> **Entries supplied**
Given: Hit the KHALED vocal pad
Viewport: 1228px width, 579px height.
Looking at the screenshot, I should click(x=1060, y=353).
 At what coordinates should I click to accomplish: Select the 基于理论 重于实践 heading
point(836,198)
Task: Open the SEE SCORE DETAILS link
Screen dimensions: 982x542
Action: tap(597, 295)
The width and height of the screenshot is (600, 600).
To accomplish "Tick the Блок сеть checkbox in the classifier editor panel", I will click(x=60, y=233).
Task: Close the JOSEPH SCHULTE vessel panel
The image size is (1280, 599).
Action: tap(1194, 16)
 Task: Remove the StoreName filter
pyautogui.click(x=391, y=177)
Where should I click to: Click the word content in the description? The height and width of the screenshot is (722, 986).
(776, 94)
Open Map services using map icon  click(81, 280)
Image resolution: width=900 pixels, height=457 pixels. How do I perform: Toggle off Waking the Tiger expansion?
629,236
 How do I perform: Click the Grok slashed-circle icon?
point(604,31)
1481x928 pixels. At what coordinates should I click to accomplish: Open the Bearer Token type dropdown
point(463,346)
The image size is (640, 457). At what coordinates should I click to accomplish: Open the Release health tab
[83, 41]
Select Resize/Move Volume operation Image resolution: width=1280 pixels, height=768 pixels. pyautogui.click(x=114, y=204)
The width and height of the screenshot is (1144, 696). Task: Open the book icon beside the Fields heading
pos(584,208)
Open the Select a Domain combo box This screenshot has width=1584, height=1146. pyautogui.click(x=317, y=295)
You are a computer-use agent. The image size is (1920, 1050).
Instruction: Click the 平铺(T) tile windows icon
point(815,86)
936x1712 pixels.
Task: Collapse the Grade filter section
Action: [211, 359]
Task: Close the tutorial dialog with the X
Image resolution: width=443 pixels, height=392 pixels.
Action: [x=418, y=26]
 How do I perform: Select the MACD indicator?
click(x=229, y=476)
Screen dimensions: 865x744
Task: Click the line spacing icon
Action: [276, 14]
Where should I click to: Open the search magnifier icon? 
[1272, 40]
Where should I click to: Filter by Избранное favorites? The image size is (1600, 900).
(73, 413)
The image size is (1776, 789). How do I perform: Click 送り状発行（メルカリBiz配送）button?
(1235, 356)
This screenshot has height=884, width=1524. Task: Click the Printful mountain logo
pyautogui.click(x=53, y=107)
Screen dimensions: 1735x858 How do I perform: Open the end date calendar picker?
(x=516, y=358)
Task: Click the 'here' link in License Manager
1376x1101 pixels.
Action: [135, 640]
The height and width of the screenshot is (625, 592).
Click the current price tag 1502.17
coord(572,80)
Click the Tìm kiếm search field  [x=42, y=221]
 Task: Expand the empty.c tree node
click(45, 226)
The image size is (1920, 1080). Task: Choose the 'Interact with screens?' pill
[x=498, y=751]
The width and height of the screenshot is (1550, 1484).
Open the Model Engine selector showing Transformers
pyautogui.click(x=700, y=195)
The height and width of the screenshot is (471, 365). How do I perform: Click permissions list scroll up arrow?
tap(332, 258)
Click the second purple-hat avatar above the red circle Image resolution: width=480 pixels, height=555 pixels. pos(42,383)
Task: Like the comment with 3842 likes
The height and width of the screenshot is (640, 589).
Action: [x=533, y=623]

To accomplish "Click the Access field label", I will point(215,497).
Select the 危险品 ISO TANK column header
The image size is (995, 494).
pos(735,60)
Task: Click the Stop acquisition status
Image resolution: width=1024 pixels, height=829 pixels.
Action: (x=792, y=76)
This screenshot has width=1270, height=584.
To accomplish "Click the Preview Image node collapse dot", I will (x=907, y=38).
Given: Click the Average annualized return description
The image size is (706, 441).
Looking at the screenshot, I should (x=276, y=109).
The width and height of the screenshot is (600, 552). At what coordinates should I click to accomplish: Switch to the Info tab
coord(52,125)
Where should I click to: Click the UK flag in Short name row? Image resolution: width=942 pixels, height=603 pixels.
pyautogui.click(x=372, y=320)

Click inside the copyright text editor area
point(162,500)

> **Task directions**
The complete listing is needed again, with each line reproduced exactly.

> **Result**
Given: Hit the KHALED vocal pad
Viewport: 1228px width, 579px height.
Looking at the screenshot, I should click(x=1060, y=353).
 At what coordinates should I click to accomplish: Select the 基于理论 重于实践 heading
point(836,198)
Task: Open the SEE SCORE DETAILS link
Screen dimensions: 982x542
Action: tap(597, 295)
The width and height of the screenshot is (600, 600).
To accomplish "Tick the Блок сеть checkbox in the classifier editor panel", I will click(x=60, y=233).
Task: Close the JOSEPH SCHULTE vessel panel
The image size is (1280, 599).
Action: tap(1194, 16)
 Task: Remove the StoreName filter
pyautogui.click(x=391, y=177)
Where should I click to: Click the word content in the description? The height and width of the screenshot is (722, 986).
(776, 94)
Open Map services using map icon  click(81, 280)
Image resolution: width=900 pixels, height=457 pixels. How do I perform: Toggle off Waking the Tiger expansion?
629,236
 How do I perform: Click the Grok slashed-circle icon?
point(604,31)
1481x928 pixels. At what coordinates should I click to accomplish: Open the Bearer Token type dropdown
point(463,346)
The image size is (640, 457). At what coordinates should I click to accomplish: Open the Release health tab
[83, 41]
Select Resize/Move Volume operation Image resolution: width=1280 pixels, height=768 pixels. pyautogui.click(x=114, y=204)
The width and height of the screenshot is (1144, 696). Task: Open the book icon beside the Fields heading
pos(584,208)
Open the Select a Domain combo box This screenshot has width=1584, height=1146. pyautogui.click(x=317, y=295)
You are a computer-use agent. The image size is (1920, 1050).
Instruction: Click the 平铺(T) tile windows icon
point(815,86)
936x1712 pixels.
Task: Collapse the Grade filter section
Action: [211, 359]
Task: Close the tutorial dialog with the X
Image resolution: width=443 pixels, height=392 pixels.
Action: [x=418, y=26]
 How do I perform: Select the MACD indicator?
click(x=229, y=476)
Screen dimensions: 865x744
Task: Click the line spacing icon
Action: [276, 14]
Where should I click to: Open the search magnifier icon? 
[1272, 40]
Where should I click to: Filter by Избранное favorites? The image size is (1600, 900).
(73, 413)
The image size is (1776, 789). How do I perform: Click 送り状発行（メルカリBiz配送）button?
(1235, 356)
This screenshot has height=884, width=1524. Task: Click the Printful mountain logo
pyautogui.click(x=53, y=107)
Screen dimensions: 1735x858 How do I perform: Open the end date calendar picker?
(x=516, y=358)
Task: Click the 'here' link in License Manager
1376x1101 pixels.
Action: [135, 640]
The height and width of the screenshot is (625, 592).
Click the current price tag 1502.17
coord(572,80)
Click the Tìm kiếm search field  [x=42, y=221]
 Task: Expand the empty.c tree node
click(45, 226)
The image size is (1920, 1080). Task: Choose the 'Interact with screens?' pill
[x=498, y=751]
The width and height of the screenshot is (1550, 1484).
Open the Model Engine selector showing Transformers
pyautogui.click(x=700, y=195)
The height and width of the screenshot is (471, 365). How do I perform: Click permissions list scroll up arrow?
tap(332, 258)
Click the second purple-hat avatar above the red circle Image resolution: width=480 pixels, height=555 pixels. pos(42,383)
Task: Like the comment with 3842 likes
The height and width of the screenshot is (640, 589).
Action: [x=533, y=623]

To accomplish "Click the Access field label", I will point(215,497).
Select the 危险品 ISO TANK column header
The image size is (995, 494).
pos(735,60)
Task: Click the Stop acquisition status
Image resolution: width=1024 pixels, height=829 pixels.
Action: (x=792, y=76)
This screenshot has width=1270, height=584.
To accomplish "Click the Preview Image node collapse dot", I will (x=907, y=38).
Given: Click the Average annualized return description
The image size is (706, 441).
Looking at the screenshot, I should (x=276, y=109).
The width and height of the screenshot is (600, 552). At what coordinates should I click to accomplish: Switch to the Info tab
coord(52,125)
Where should I click to: Click the UK flag in Short name row? Image resolution: width=942 pixels, height=603 pixels.
pyautogui.click(x=372, y=320)

Click inside the copyright text editor area
point(162,500)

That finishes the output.